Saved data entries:
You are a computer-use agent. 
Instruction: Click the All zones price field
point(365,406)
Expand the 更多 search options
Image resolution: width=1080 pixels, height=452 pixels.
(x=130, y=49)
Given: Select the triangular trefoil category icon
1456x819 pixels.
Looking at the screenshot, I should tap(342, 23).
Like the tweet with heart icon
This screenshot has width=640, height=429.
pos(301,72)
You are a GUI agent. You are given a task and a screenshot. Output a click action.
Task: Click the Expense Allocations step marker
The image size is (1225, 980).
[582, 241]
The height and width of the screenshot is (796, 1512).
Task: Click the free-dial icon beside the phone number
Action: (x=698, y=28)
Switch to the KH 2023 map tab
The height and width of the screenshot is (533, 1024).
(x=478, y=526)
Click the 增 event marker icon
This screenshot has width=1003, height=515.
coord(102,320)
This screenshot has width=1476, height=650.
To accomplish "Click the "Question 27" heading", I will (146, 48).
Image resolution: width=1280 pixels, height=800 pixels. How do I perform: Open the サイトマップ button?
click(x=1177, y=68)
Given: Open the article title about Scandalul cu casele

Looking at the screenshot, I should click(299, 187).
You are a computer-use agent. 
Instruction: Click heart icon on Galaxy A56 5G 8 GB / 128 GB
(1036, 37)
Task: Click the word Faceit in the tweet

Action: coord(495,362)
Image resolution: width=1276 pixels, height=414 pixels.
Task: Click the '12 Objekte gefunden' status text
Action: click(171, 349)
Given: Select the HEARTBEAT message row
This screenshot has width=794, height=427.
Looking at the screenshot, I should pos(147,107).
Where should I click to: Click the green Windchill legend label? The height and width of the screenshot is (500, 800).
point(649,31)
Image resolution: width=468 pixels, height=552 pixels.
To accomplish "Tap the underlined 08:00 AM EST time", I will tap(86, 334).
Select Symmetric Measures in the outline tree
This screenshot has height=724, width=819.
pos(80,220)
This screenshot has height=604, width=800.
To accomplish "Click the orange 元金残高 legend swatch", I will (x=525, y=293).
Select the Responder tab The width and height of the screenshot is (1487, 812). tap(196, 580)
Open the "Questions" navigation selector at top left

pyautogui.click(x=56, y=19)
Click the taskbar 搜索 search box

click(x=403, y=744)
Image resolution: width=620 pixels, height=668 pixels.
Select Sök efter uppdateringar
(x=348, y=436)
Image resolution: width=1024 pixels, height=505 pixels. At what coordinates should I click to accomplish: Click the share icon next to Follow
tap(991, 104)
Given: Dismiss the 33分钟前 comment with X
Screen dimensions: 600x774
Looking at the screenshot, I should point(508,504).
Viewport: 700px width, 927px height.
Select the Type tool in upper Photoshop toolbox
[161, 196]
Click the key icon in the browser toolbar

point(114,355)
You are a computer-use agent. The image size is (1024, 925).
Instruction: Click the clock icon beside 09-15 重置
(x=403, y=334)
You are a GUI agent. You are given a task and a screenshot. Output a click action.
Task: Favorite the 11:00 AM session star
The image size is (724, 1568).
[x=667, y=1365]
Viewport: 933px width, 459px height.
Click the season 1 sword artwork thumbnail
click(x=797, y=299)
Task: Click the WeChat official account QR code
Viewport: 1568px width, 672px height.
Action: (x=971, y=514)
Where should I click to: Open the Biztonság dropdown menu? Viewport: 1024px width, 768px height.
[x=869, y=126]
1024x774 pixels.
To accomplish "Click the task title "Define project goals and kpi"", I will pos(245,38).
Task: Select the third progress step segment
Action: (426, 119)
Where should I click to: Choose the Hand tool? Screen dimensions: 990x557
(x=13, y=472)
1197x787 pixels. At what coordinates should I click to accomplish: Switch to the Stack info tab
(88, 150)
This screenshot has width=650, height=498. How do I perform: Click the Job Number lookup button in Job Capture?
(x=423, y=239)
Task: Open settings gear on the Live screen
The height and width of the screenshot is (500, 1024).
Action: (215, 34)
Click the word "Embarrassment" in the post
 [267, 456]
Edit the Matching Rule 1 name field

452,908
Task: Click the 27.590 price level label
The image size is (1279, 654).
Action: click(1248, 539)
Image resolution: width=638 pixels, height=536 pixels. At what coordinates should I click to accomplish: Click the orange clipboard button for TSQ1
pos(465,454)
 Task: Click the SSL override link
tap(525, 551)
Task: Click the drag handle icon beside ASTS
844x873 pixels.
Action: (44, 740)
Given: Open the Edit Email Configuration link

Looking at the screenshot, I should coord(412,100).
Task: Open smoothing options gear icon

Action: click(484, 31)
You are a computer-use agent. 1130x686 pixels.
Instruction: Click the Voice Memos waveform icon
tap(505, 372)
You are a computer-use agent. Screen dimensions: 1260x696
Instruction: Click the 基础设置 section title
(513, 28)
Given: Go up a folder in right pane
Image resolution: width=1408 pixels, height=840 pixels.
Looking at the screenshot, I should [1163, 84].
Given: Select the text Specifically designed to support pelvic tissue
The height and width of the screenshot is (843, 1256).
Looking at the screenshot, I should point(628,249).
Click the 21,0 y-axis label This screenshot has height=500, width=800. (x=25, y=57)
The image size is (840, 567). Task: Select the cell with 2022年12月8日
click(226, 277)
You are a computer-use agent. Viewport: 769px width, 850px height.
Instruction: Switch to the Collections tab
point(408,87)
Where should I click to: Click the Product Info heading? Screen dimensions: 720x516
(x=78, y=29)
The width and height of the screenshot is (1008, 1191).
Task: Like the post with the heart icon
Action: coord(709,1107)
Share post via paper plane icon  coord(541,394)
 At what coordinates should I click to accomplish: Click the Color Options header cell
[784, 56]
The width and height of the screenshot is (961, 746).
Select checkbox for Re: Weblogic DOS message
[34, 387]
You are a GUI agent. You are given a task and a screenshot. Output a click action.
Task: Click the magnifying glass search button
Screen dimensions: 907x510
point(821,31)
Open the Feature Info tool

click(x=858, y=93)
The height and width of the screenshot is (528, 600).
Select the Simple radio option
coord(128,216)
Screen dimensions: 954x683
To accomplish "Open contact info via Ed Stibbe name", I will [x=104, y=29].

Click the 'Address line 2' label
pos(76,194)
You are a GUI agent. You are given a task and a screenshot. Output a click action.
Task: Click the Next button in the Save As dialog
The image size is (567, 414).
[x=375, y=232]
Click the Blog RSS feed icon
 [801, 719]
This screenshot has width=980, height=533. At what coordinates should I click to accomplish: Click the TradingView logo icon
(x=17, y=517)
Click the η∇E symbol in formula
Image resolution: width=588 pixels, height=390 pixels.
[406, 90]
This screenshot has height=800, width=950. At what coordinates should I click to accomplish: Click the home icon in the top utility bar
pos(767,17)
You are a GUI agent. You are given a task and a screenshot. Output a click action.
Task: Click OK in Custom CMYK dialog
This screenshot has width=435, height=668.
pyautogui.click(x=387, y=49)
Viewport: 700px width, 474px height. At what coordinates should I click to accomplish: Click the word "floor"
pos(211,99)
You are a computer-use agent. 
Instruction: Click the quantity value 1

EXERCISE AIM:
Give again, word for word, the records from their first line to the one with "Task: Click the Expense", and leave out all else.

RESULT OF THE EXERCISE:
You are a computer-use agent. 
Instruction: Click the All zones price field
point(365,406)
Expand the 更多 search options
Image resolution: width=1080 pixels, height=452 pixels.
(x=130, y=49)
Given: Select the triangular trefoil category icon
1456x819 pixels.
Looking at the screenshot, I should tap(342, 23).
Like the tweet with heart icon
This screenshot has width=640, height=429.
pos(301,72)
You are a GUI agent. You are given a task and a screenshot. Output a click action.
Task: Click the Expense Allocations step marker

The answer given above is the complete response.